Como personas de fe, aceptamos el hecho de que toda persona peca. Ningún ser humano creado, con la excepción de la Santísima Virgen María, ha vivido una vida completamente libre de pecado. Incluso Jesús tenía naturaleza humana, aunque era una persona divina.
La pregunta es: ¿cómo podemos afrontar mejor nuestra inclinación al pecado? Es necesario plantearla porque nuestro libre albedrío nos permite elegir cómo manejar el pecado.
Para responder, primero debemos hacer una distinción importante entre dos emociones: la culpa y la vergüenza. A menudo usamos estas palabras como si significaran lo mismo, pero no es así.

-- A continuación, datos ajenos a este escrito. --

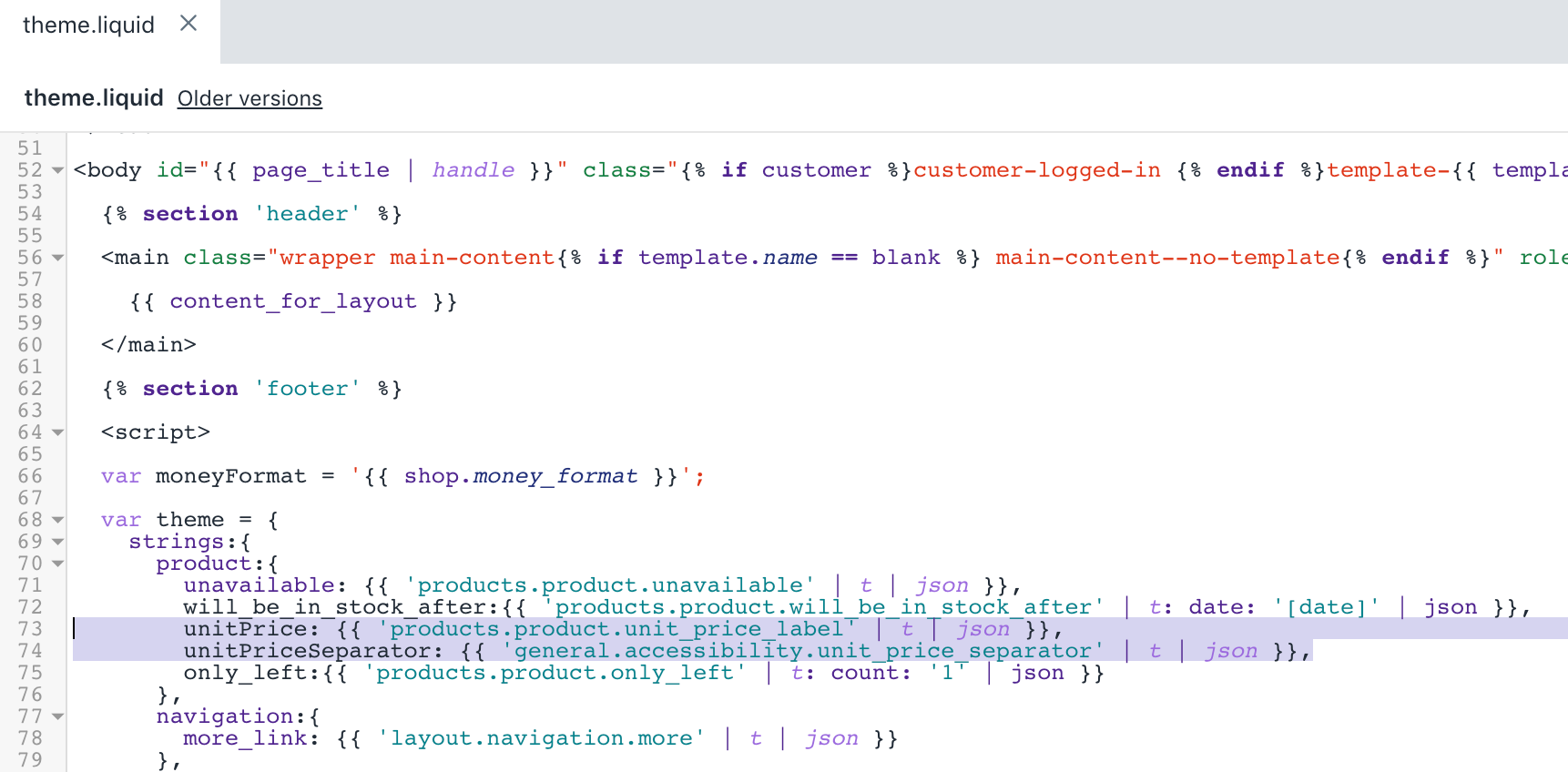Screen dimensions: 1568x772
Task: Click line number 58 in the gutter
Action: (x=30, y=301)
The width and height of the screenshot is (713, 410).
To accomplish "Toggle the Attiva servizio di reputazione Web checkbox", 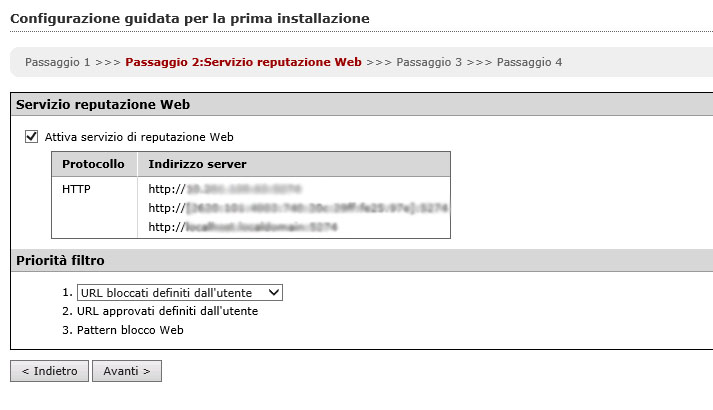I will tap(32, 137).
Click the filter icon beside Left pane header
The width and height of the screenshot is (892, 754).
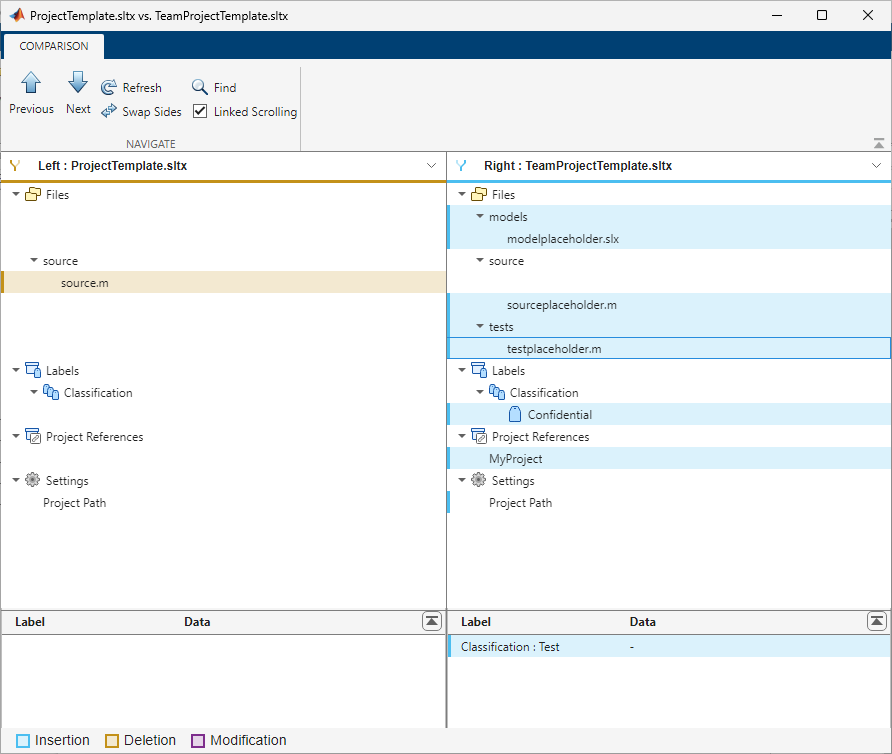(15, 165)
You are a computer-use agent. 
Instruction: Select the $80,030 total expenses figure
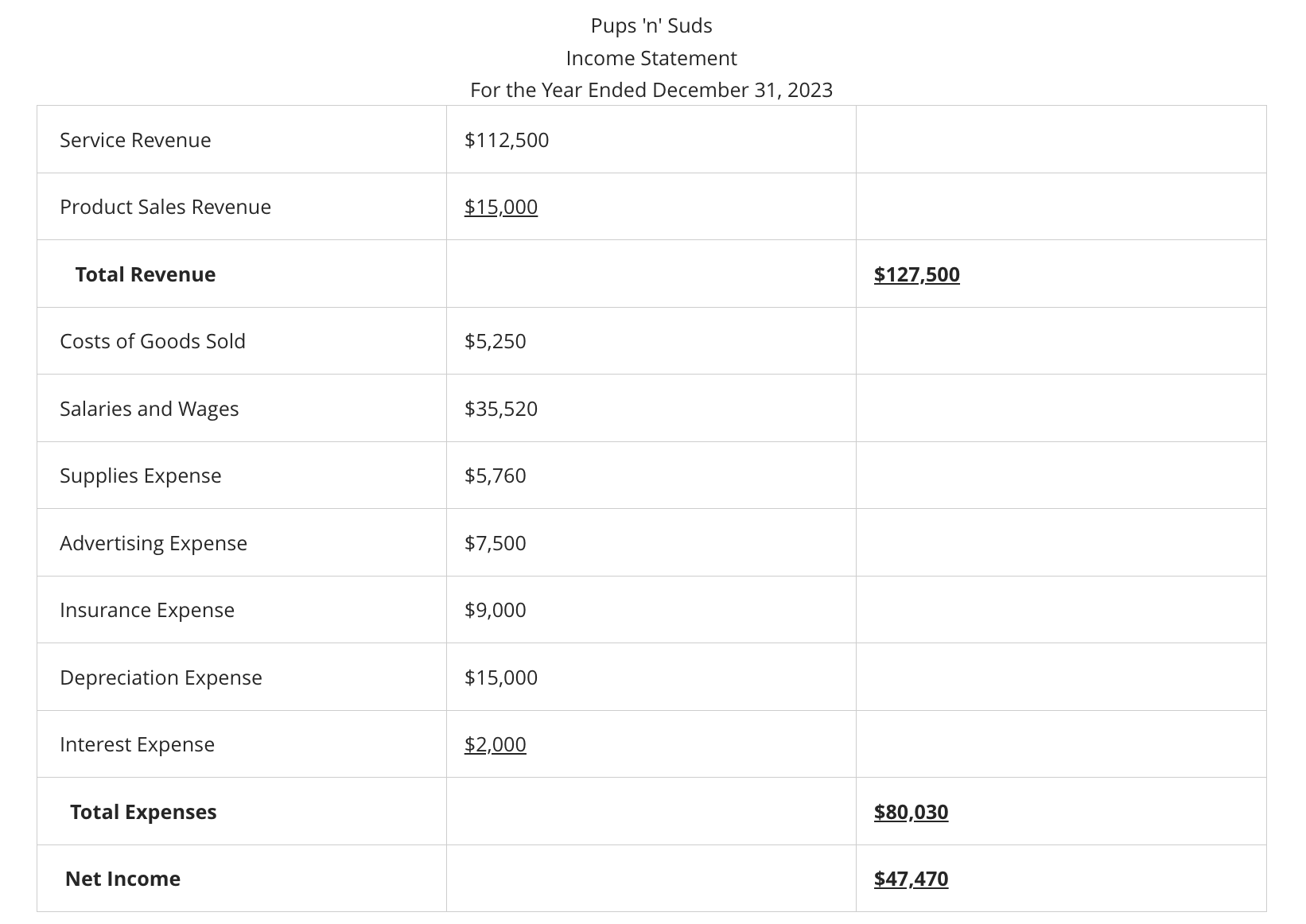[911, 812]
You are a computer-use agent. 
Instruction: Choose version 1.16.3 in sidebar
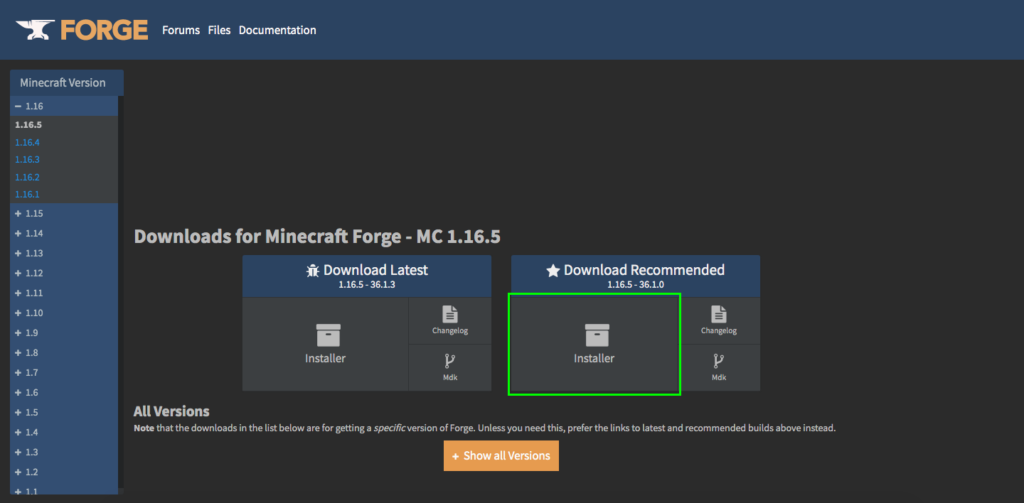tap(27, 159)
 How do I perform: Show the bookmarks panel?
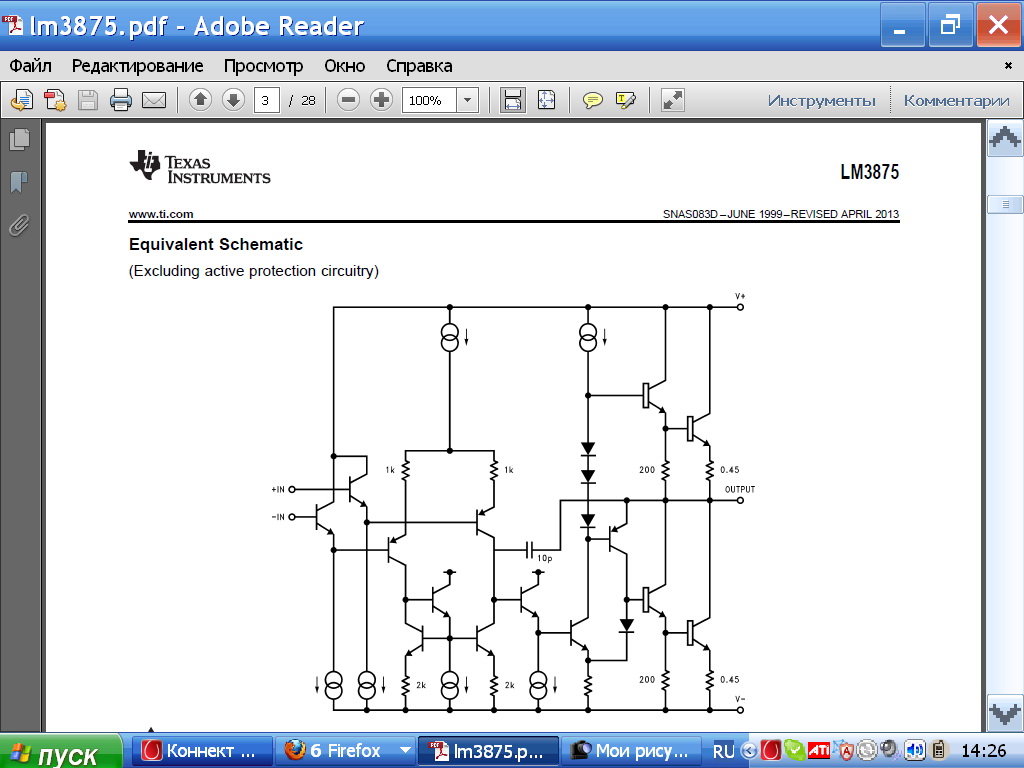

La culpa nos dice que hemos hecho algo mal; es una emoción que puede ser útil. Si hemos lastimado a otra persona, la culpa puede impulsarnos a pedir perdón y tratar de reparar la relación. Si hemos ofendido a Dios con nuestro pecado, la culpa nos mueve a arrepentirnos y a intentarlo de nuevo.
La vergüenza, en cambio, no se enfoca en lo que hemos hecho, sino en lo que creemos que somos. Cuando vivimos en vergüenza, pensamos que no merecemos el perdón ni el amor. Esto hace que la vergüenza sea peligrosa: es desesperanza. Y además, es completamente contraria a la fe cristiana. La vergüenza es un truco del Maligno para convencernos de que Dios no es un Padre amoroso, sino un juez implacable. La vergüenza nos lleva a escondernos de Dios y de los demás. Mientras que la culpa puede ser una emoción productiva, la vergüenza es corrosiva.
Nuestro Dios es Amor, y fuimos creados por amor. A pesar de nuestras faltas y fallos, nunca debemos avergonzarnos de quienes somos: hijos de un Dios que nos ama.
Esta semana, enfoquémonos en distinguir entre culpa y vergüenza. Debemos dejar atrás la culpa una vez que nos hayamos arrepentido, y desechar la vergüenza de inmediato.